Pero eso era lo que había sucedido. La sensación de terror impotente que lo ahogaba era real. Y a unos 300 m. de él dos esbeltos y plateados MIG-21 pasaron zumbando velozmente. En seguida Locher se encontró sobre las copas de los árboles de la selva, y luego detuvieron su caída las ramas, sin que alcanzara a tocar tierra con los pies.
El capitán, hombre de 25 años de edad, alto, delgado, había despegado aquella mañana del 10 de mayo de 1972 de una base aérea situada en Tailandia y puso rumbo hacia la región de Hanoi. Era su misión número 407 en calidad de navegante y encargado del armamento de a bordo. El objetivo asignado a él y a sus compañeros era impedir que los aviones de caza enemigos atacaran a los bombarderos norteamericanos. Su sitio estaba en la parte posterior del jet Phantom F-4 de dos plazas y ya Locher tenía en su activo el haber derribado dos MIG-21. Esta vez, cuando una flotilla de MIG se precipitó contra los Phantom, al oeste de Hanoi, Locher consiguió hacer pedazos el avión que la encabezaba con dos misiles de aire a aire. Logró derribar otros dos MIG antes de que el piloto de su avión lanzara un grito: "¡Nos han tocado!" Al ver que el aparato estaba en llamas, sin gobierno, Locher gritó a su vez: "¡Tendré que lanzarme!" Tiró con fuerza de la palanca del sistema de expulsión, oyó un trueno al verse arrojado hacia tierra, y durante unos segundos perdió el conocimiento.

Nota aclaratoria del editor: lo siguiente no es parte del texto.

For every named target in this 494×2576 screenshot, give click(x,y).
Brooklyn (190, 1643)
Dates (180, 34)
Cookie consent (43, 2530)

Al caer entre los árboles, ya Locher estaba del todo consciente. Comprendía que los MIG habrían dado a conocer su posición por radio, y el paracaídas del aviador, que no conseguía desenredar del ramaje, denunciaría a las claras el sitio donde había caído. Locher se desanudó rápidamente el aparejo y comenzó a trepar por la falda de la montaña, poniendo cuidado en no dejar rastro de su paso. A los diez minutos jadeaba, mareado; las piernas le flaqueaban y sentía los pies helados.
Sufro de conmoción, pensó. Detente. Cálmate Aclara tus ideas. Se internó arrastrándose entre la densa vegetación de la selva y se tendió en el suelo, con los pies a nivel más alto que la cabeza.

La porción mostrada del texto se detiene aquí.